L’espoir nous est permis. Après tout, les mondes regorgent de possibilités infinies. Cette pensée est bien suffisante pour m’empêcher d’abandonner.
- Supprimer ces nécroses reviendrait à détruire ma nature de Désastre. Sans elles, les malédictions ne seront plus menacées.
Il est vrai que ces tâches ont dévorées la gigantesque ombre de tout à l’heure. Sans sa capacité à ingérer les maléfices, l’espoir qui repose sur Gangrène se volatiliserait. Néanmoins, un tel sort est injuste ! Une existence entière ne peut pas supporter ça toute seule !
Je me relève brusquement en ignorant le mal de tête. Ma vision se brouille pendant un léger instant, avant de revenir à son état initial. Mon regard se concentre sur la tête baissée du Désastre.
- Dans ce cas, tiens bon encore un moment ! Lorsque nous aurons éradiqué toutes les malédictions de l’Univers, je trouverais un remède capable de te guérir. À ce moment-là, tu seras libre de mener la vie que tu veux, quand tu veux et avec qui tu veux !
Mon associé remonte la tête, me dévoilant l'intégralité de ses traits. Cette vision me surprend autant que son expression. Ce visage est étonnamment agréable à regarder comparé au reste de son corps. Sa mâchoire inférieure est carrée, lui donnant une stature masculine. Sa peau est blanche, les pommettes un peu rosies, exactement comme le sont les miennes. Malgré tout, quelques petits détails viennent gâcher cette vision.
Le bout de son nez est dévoré par une nécrose, dévoilant une partie de son cartilage entourée de chair violacée. Quant à son œil gauche, il est entièrement camouflé par ses cheveux ; je peux à peine voir la paupière inférieure. Et si j'écartais sa mèche ?
- Ah ! Non, ne fais pas ça ! gémit-il en repoussant ma main.
Son geste fait naître un bruit particulier. Comme si un objet dur, mais néanmoins visqueux, venait de tomber sur le sol. Par réflexe, mon regard se baisse. Une boule sombre git sur le plancher. J’attrape l’objet et y constate la présence d’une fente s’étendant sur une grande partie de la sphère.
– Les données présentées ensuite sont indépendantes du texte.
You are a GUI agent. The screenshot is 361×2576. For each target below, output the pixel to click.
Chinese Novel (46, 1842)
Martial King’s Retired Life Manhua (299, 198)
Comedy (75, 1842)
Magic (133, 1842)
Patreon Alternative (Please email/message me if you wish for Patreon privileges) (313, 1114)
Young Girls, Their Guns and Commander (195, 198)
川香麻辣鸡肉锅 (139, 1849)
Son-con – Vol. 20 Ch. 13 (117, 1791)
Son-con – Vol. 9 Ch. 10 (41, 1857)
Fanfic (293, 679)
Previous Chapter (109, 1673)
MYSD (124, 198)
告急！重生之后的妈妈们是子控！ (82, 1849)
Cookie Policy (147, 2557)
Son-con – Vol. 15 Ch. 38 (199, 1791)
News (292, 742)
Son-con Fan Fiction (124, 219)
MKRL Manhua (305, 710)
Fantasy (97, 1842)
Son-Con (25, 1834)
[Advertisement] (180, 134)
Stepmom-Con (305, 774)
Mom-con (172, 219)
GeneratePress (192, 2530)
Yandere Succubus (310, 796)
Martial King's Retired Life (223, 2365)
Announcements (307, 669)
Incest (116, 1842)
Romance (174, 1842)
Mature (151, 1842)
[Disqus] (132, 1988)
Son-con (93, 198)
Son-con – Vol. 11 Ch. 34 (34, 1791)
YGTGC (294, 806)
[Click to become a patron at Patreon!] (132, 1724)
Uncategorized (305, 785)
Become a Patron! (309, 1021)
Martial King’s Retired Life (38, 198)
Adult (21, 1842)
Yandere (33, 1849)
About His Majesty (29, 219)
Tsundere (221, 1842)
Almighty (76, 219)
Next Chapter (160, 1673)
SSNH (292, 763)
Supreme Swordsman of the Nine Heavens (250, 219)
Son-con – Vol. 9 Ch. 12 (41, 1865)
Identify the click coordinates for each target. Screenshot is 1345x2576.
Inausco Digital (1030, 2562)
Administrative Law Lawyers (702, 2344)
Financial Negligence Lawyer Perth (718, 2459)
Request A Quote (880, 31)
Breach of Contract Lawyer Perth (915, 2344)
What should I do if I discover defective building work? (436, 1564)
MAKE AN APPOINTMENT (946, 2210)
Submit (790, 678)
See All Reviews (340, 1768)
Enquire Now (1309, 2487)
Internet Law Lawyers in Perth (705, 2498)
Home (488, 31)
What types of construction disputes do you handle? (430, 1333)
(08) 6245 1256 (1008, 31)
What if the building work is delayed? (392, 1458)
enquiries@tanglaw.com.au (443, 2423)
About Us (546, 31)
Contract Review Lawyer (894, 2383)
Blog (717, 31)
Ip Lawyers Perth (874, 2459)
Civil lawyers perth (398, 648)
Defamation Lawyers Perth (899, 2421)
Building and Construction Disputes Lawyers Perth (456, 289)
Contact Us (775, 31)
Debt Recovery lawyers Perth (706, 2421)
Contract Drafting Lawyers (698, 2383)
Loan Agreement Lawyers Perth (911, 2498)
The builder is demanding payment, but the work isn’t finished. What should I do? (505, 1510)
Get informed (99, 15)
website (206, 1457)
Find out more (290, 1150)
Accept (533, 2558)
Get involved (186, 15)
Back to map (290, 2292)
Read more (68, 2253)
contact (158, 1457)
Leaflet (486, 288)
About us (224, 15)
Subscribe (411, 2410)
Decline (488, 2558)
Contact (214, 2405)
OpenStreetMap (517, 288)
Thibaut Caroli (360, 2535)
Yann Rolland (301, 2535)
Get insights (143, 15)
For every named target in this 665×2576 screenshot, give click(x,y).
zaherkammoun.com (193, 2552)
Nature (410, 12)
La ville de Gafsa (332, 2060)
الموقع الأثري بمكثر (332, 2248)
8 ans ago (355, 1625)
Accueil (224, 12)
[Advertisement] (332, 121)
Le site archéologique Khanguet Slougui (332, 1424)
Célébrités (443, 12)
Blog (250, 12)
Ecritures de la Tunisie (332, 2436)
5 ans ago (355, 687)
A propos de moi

Soudainement, Gangrène me vole la boule des mains et la cache au creux de ses paumes.
- Laisse mon œil !
Je reste immobile, abasourdie par les mots de mon partenaire. Qu’est-ce qu’il vient de dire ? “Mon œil”, cette chose ?! Quelle horreur ! Cette boule sombre à moitié fendue est son œil droit ?! Comment j'ai pu toucher ça ?!
Je me recroqueville sur un coin du lit, m’empêchant de vomir. Je zieute furtivement mon associé en train de remettre son globe oculaire. N’importe quoi ! La curiosité me fait faire des choses irréfléchies ! Finalement, je retire ma pensée. Le visage n’est pas mieux que le reste du corps. En revanche, il y a une chose qui m’a profondément étonnée. Pour la première fois, j’ai été capable d’analyser son expression ; je n’ai eu aucun doute concernant sa réaction. Cette certitude suffit à me soulager. À l’avenir, son visage dénudé pourrait me donner de précieuses informations et renforcer la compréhension de notre duo. Certes, il lui manque un bout du nez et un œil, mais ces détails peuvent être ignorés.
- Gangrène, je voudrais qu’à partir de maintenant, tu gardes ton visage visible.
Son œil intact s’ouvre en grand, l’étonnement et l’absurdité se lisent entièrement sur ses traits.
- Tu es malade ? Mon corps tout entier est répugnant, je ne ferais qu’inspirer la terreur.
Dans un sens, je dois reconnaître qu’il n’a pas tort. Néanmoins, garder son visage sous bandelettes n’est pas bon. Les avantages que cela me procure sont bien trop satisfaisants pour être ignorés.
- Mais pas du tout. Je te promets que…
- N’essaie même pas de mentir, me coupe-t-il froidement.
Je fronce un sourcil, mon faux sourire disparaît en un instant. Ce Désastre est malin, comment vais-je faire pour garder son visage nu ? Ah, mais bien sûr ! Il suffit juste de cacher les détails gênants.
Je me penche sur le rebord du lit et récupère mon sac sur le sol. Après avoir farfouillé dans quelques affaires, je sors un pansement de ma trousse de secours.
- Ne bouge pas.
J’applique la compresse collante sur le nez de mon associé. Puis dévoile son visage à l’aide d’un miroir de poche. J’ai vraiment de la chance d’avoir tous ces objets dans mon sac.
- Alors ? demandé-je satisfaite. Avec ta mèche et ce pansement, on ne voit plus de nécrose. Veux-tu remettre tes bandages sales et infectés ou respirer l’air pur du dehors ?
L’hésitation se lit sur le visage de Gangrène, qui se regarde sous tous les angles à l’aide du miroir.
- Tu m’as convaincu, répond-il après une longue contemplation.
Je lâche intérieurement un cri de victoire. À moi les expressions faciles à lire et adieux les doutes !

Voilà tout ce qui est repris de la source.